The politics and rhetoric of homosexuality have gone through some major upheavals since the late 1960s, but right now it's considered de trop to call attention to the fact of an article subject's homosexuality, on the theory that overemphasizing makes it seem like a perversion or a physical deformity, when it should be treated on a much more matter-of-fact basis. So far, so good.

And in Collins's defense, I also wouldn't relish writing that "who is gay" clause either, and I can see why she opted not to write it. But there should have been some cleaner way of confronting the subject. You know, either bring it up, or don't. But avoid this in-between.
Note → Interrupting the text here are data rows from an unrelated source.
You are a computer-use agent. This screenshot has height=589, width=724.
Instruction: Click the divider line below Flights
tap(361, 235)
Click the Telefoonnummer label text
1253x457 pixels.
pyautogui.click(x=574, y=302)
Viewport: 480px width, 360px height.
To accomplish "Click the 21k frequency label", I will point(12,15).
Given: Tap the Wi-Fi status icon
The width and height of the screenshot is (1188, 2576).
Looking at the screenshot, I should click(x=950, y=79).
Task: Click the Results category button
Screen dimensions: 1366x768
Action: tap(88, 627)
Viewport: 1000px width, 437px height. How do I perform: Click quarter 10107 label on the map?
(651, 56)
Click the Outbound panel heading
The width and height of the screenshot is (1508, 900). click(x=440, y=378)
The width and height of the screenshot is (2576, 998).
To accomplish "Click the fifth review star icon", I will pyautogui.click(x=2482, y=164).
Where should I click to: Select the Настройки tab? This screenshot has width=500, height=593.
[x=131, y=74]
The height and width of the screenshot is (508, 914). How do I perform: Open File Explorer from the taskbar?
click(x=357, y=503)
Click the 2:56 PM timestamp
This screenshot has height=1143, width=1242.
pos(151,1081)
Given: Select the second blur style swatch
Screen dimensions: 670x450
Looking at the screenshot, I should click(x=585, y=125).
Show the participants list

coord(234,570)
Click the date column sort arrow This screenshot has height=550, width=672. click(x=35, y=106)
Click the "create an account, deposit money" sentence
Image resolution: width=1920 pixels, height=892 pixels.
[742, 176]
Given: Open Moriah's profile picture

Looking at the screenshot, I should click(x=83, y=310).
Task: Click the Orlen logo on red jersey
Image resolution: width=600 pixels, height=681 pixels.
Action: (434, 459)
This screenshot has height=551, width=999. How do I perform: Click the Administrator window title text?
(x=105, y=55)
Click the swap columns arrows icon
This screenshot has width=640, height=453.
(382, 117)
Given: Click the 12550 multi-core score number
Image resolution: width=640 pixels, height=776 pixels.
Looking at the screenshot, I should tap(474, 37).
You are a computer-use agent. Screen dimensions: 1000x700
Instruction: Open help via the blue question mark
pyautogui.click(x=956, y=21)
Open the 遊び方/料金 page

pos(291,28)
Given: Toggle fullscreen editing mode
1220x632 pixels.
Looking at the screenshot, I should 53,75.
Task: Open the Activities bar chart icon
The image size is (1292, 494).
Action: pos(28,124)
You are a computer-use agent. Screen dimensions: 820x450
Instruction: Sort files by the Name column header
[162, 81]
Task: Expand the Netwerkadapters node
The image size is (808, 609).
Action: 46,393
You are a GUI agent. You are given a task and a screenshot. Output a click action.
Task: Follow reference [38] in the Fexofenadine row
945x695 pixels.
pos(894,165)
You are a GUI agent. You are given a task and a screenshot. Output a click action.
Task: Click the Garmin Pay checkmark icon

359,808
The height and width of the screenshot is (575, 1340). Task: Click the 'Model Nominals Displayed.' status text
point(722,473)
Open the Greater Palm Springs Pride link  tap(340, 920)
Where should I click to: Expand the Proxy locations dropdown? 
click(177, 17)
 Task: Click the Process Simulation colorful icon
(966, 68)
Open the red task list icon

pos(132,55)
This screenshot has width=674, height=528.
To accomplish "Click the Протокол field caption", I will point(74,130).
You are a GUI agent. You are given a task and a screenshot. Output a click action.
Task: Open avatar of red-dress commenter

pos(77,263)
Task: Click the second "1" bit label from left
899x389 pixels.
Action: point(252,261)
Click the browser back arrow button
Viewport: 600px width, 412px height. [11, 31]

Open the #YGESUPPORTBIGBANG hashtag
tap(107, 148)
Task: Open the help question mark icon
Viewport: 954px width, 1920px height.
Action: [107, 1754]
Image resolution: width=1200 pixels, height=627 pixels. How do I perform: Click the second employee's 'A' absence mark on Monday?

One reason it bothers me is that the process of deducing that Cloet is a man also rubs up against a cliche about homosexuality. In my mind it takes shape like this: "Of course he's gay, Bailey is a fashion designer—what did you expect?" Uhh, treatment of an individual as such? Not that spelling it out is all that much better, in a way I sympathize with Collins about that. But the act of deduction actually involves recourse to that stereotype.

In a lot of contexts, I'd argue that Bailey has a right to his privacy. The problem for Collins is, a big New Yorker feature article is not one of the contexts where Bailey can be accorded that privacy. One of the purposes of a feature is to bring the reader "closer" to an otherwise undisclosed subject, and tip-toeing around the question of his or her romantic life is iffy at best.

The real problem here is that the paragraph isn't connected to anything else in the article. It's dropped in before the finale to supply a bit of cheap emotion and depth. (A shame, because the rest of the article earns that depth properly. Bailey is an interesting guy.)

I use that word "cheap" advisedly, but I mean it quite straightforwardly—the reader is being asked to partake in Bailey's grieving process while also being given next to no information about his beloved, aside from his/her occupation and Dutch name. It's tricky—how much can we be expected to care, really, on a single mention like this?

The best-case scenario, for the reader, is to take in that grieving process, such as it is, and then look up from the magazine for a moment, stare into the middle distance a bit, re-read the paragraph, and conclude that Cloet is a man and that Bailey is gay. And that is a sub-optimal outcome.

Why not discuss it openly? It's probably as interesting as anything else in Bailey's life, which is, as already stated, plenty interesting.


I just finished the article and went through the same process you describe so eloquently in your post. In fact, I found your post by doing an internet search on Geert Cloet.
I agree with your criticism of Collins; she could very elegantly have indicated Cloet’s gender by use of a pronoun and left it at that. Something like, “After he died, ‘…work was absolutely…I buried myself…’”

A brilliant and necessary analysis of the passage, Martin.

But emphatically NOT a close reading! According to the Wiki, and pretty much anyone you’d ask, “New Critics treat a work of literature as if it were self-contained. They do not consider the reader’s response, author’s intention, or historical and cultural contexts.”

You, on the other hand, considered the reader’s response, the author’s intention and the historical and cultural context. Thankfully.

Thank you, zp. That means a lot coming from you. And I take your point about my deviations from the Wimsattian way!